The consequence of such restricted coverage payment practices go beyond just shifting more of the cost of care to the patient. They now involve strategies that discourage enrollees from using the ER lest they get stuck with the entire bill for ER services. This strategy will, inevitably, backfire, when patients who should go to the ER are deterred from seeking these services, and suffer the consequences (which, of course, also increases long-term costs for the insurance company). Pictured in this blog is what appears to be a benign rash. If your sixteen year old comes to you at 10 pm complaining about this uncomfortable rash on his arm, and has a slight temp, and you go to Anthem’s website and read that Anthem might stick you for the entire ER fee for ‘inappropriate use of the ER to seek treatment for a rash, or a mild fever’; you might be persuaded to tell your son to go to bed and if the rash is no better, you will take him to an urgent care center in the morning. If so, there is a good chance your could find your child had died in his bed during the night. This rash is caused by the meningococcus bacteria, and this highly contagious and not uncommon infection can be fatal in just a few short hours.

You have seen this issue before in common stories about how manufacturers and insurance companies play the numbers and endanger consumers and policy holders in the calculated expectation that the financial risks are mitigated by the higher profits generated. Profits-made versus lives-lost is just a numbers game to them, but with this particular issue, there must be more to it. The cost of care for patients who ‘misuse the ED (the ER)’, compared to all the other costs that health insurers cover, is budget dust. In a study I did using data provided by a major health insurer, the total cost of care for the those 20% of patient visits that represented the least costly ER visits (facility plus professional ‘allowable payments’) accounted for less than 4% of the total cost for all non-admitted ER patient visits., and patients who get admitted to the hospital from the ER generate five times the ER costs of patients who are discharged.   The actual savings that might be generated by eliminating ER visits for non-emergency care probably amount to less than 0.05% of the total cost of ALL health care services covered by a health insurance plan. That is 50 cents for every $1000 spent on premiums. Why would insurance plans put patients at so much risk to save so little? Honestly, I don’t understand it, but I suspect this not just about ER services, it is about testing ways to use financial disincentives to change patient behavior. This new policy, I suspect, is just the first of many future efforts to dissuade patients from using their health insurance coverage to obtain health care services. For example, in Indiana, Anthem is rolling out a new plan that provides no out-of-nework benefits, and higher ER and Urgent Care copayments.
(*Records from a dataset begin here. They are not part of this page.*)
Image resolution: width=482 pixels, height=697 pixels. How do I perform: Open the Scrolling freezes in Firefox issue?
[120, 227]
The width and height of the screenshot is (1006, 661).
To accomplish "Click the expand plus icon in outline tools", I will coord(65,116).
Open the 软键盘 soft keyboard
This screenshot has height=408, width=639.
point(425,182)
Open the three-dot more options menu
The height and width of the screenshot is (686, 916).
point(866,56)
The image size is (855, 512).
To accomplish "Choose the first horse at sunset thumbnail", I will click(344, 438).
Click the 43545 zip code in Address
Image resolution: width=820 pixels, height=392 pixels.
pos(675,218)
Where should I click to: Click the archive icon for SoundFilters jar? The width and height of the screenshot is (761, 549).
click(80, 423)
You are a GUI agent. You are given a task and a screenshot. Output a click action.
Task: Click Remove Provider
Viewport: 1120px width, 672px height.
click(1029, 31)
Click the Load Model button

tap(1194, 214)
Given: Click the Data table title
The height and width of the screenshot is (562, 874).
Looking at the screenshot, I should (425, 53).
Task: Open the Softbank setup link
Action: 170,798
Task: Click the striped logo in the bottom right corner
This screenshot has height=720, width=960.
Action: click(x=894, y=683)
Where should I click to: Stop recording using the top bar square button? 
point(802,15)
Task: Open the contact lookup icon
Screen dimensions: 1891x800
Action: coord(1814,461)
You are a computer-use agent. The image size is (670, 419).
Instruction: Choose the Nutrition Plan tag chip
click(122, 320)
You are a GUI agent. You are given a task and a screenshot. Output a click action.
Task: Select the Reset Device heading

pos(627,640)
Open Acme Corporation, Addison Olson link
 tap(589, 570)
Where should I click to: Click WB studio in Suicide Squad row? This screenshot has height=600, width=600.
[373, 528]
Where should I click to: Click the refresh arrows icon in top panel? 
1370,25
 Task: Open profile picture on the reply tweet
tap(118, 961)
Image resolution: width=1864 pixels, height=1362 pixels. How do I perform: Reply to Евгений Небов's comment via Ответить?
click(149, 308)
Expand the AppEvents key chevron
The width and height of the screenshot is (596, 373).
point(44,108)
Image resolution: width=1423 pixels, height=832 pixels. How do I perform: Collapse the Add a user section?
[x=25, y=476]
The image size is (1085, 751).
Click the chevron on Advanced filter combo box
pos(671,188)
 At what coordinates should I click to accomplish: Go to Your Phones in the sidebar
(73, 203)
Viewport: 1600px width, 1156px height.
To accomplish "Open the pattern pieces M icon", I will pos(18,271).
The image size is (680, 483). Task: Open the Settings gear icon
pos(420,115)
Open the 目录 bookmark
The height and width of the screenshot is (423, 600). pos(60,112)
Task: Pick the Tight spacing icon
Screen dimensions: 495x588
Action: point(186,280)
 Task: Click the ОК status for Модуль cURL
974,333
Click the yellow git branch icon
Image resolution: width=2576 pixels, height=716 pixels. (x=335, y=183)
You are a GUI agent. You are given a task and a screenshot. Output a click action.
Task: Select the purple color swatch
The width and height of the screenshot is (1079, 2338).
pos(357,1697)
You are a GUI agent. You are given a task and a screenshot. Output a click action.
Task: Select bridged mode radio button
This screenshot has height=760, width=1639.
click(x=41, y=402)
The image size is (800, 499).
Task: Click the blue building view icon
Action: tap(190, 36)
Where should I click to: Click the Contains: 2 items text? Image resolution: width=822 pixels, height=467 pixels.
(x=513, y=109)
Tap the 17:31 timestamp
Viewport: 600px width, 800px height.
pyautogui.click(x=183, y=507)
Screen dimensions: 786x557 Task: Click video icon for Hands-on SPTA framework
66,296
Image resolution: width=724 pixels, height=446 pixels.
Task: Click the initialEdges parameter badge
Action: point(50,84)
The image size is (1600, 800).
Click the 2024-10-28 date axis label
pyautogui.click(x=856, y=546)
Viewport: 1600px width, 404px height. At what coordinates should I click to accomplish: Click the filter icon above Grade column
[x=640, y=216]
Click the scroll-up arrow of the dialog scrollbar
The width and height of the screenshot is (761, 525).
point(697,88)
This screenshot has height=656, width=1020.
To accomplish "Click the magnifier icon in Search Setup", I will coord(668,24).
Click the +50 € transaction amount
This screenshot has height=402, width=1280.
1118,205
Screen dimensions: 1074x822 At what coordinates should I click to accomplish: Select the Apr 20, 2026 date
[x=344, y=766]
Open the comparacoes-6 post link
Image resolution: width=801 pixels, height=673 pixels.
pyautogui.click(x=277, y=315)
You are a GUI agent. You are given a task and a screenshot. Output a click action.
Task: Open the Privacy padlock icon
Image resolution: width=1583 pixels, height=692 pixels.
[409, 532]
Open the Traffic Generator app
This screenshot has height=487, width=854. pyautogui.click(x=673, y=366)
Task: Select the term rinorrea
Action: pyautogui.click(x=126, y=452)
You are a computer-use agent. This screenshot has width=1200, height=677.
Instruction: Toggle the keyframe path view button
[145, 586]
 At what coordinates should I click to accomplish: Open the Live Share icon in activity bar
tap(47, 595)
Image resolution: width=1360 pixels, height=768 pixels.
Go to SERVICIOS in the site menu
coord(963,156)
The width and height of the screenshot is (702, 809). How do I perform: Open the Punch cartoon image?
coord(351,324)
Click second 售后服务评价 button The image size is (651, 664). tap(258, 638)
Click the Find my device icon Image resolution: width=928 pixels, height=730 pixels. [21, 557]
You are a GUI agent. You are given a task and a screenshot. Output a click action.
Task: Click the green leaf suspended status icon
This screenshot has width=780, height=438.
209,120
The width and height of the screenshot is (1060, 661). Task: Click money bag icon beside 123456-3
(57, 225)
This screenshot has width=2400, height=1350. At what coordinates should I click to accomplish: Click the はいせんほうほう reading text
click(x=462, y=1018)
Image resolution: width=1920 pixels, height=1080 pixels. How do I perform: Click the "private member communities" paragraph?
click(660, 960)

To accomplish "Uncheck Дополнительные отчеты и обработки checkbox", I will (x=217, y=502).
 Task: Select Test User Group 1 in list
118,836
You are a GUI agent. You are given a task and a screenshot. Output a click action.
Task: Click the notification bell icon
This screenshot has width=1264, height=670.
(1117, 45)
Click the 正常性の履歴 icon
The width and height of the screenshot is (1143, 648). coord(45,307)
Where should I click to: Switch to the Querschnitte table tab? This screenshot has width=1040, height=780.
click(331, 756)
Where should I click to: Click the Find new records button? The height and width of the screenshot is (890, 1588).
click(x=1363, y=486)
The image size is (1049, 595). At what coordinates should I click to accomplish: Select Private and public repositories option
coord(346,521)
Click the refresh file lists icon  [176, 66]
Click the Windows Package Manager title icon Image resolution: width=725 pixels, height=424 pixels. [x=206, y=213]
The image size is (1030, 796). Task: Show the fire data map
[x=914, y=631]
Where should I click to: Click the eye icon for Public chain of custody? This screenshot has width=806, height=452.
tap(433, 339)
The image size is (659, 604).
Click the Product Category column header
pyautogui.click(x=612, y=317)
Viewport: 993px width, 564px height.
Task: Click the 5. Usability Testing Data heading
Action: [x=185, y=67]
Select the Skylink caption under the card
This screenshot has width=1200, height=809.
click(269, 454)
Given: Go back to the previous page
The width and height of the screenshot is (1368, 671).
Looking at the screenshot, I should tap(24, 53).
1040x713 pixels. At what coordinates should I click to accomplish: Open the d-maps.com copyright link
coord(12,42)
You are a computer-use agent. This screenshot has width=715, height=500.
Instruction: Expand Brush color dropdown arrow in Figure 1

You might think that non-coverage payment policies like the one in Missouri would cost the plans greatly if patients start suing the plans over the consequences of this kind of manipulation, but plans have legions of lawyers who are responsible for mitigating these risks. That is why, when you go to Anthem’s website and read their recommendations about where to get care for different types of problems, you will see this disclaimer: “Call 911 or go to the emergency room if you think you could put your health at serious risk by delaying care.” In other words, the onus is on you to ignore the threat that Anthem will stick you with the entire cost of the ER visit if you think you need to go, and Anthem decides (retroactively) that you chose wrongly.  Likewise, if you are dissuaded by this threat, and chose not to go to the ER, and that was a bad decision, that’s also on you, not Anthem. Unfortunately, ‘life threatening or disabling conditions’ like the one pictured in this blog are not always recognizable as such to the ‘prudent layperson’, so when it comes to Anthem and plans like it, you pays your premium and you takes your chances.